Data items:

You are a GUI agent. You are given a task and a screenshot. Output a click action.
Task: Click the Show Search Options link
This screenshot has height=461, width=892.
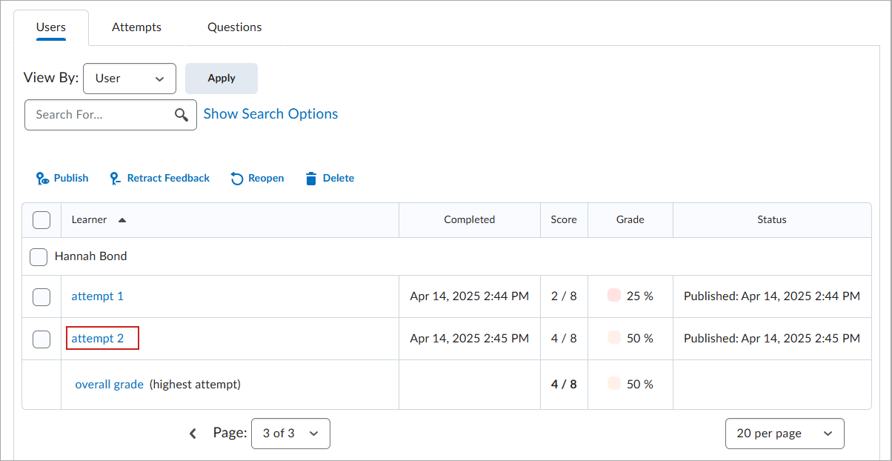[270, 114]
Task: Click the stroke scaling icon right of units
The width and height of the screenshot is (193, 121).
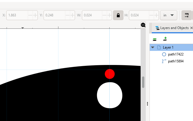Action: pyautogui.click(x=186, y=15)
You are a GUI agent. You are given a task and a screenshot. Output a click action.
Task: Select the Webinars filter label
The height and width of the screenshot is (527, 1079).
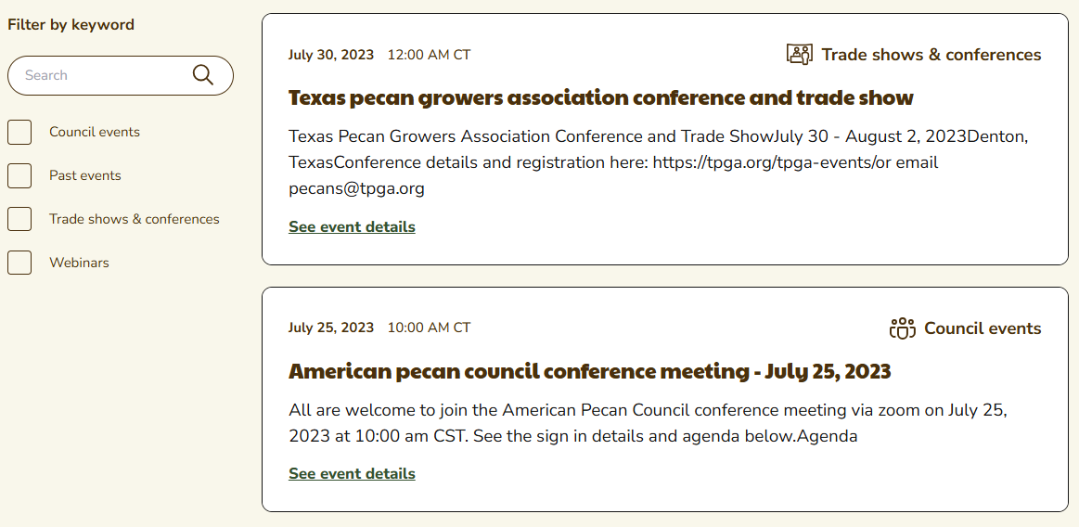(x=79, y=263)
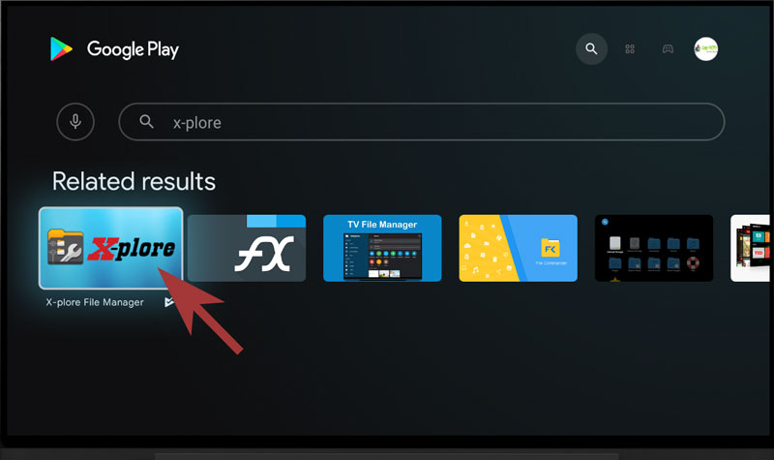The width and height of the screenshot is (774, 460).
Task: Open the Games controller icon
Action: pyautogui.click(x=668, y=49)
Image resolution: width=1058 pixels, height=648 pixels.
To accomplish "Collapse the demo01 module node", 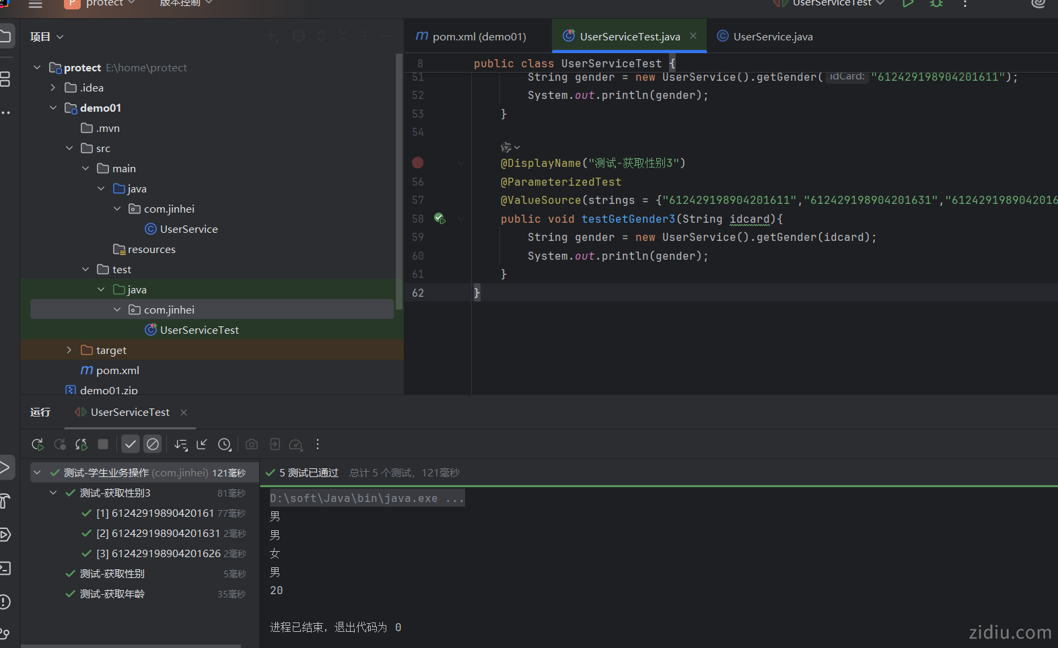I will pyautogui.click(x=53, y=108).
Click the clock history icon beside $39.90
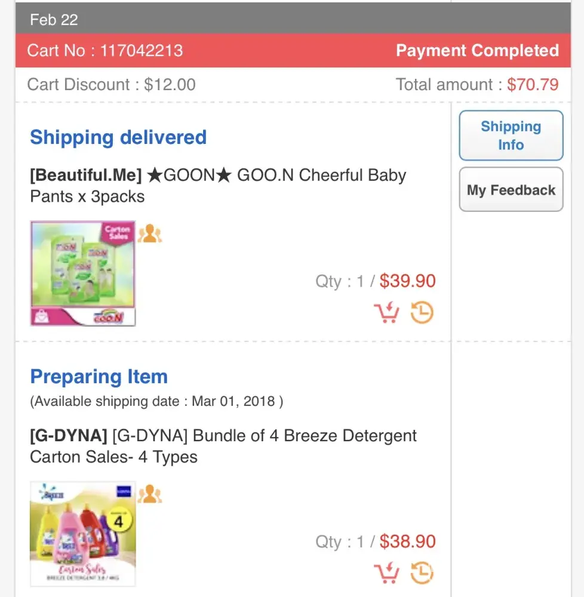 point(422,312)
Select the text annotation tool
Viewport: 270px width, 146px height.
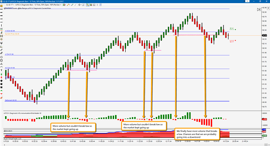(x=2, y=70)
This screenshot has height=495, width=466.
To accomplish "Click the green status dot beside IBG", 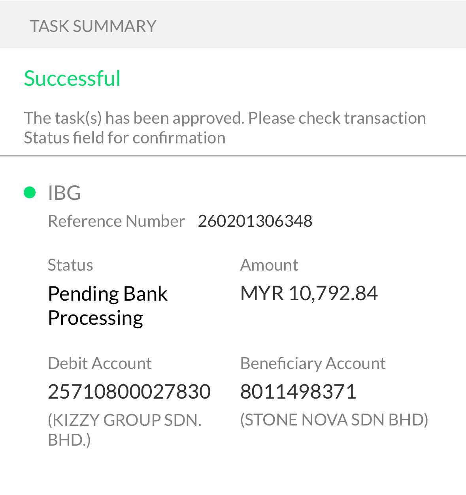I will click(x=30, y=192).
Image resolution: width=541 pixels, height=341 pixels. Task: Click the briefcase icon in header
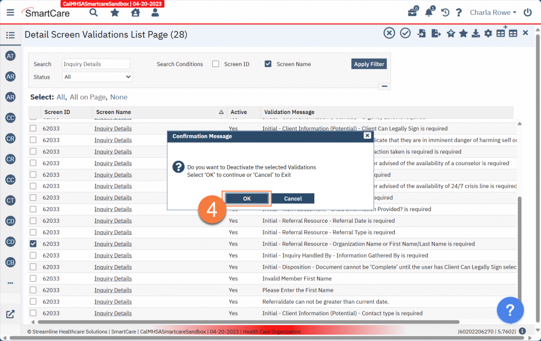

* Problem description:
Copy the lines above that hold the word "Select".

* Answer section:
Task: Select the Webinars filter label
Select the text annotation tool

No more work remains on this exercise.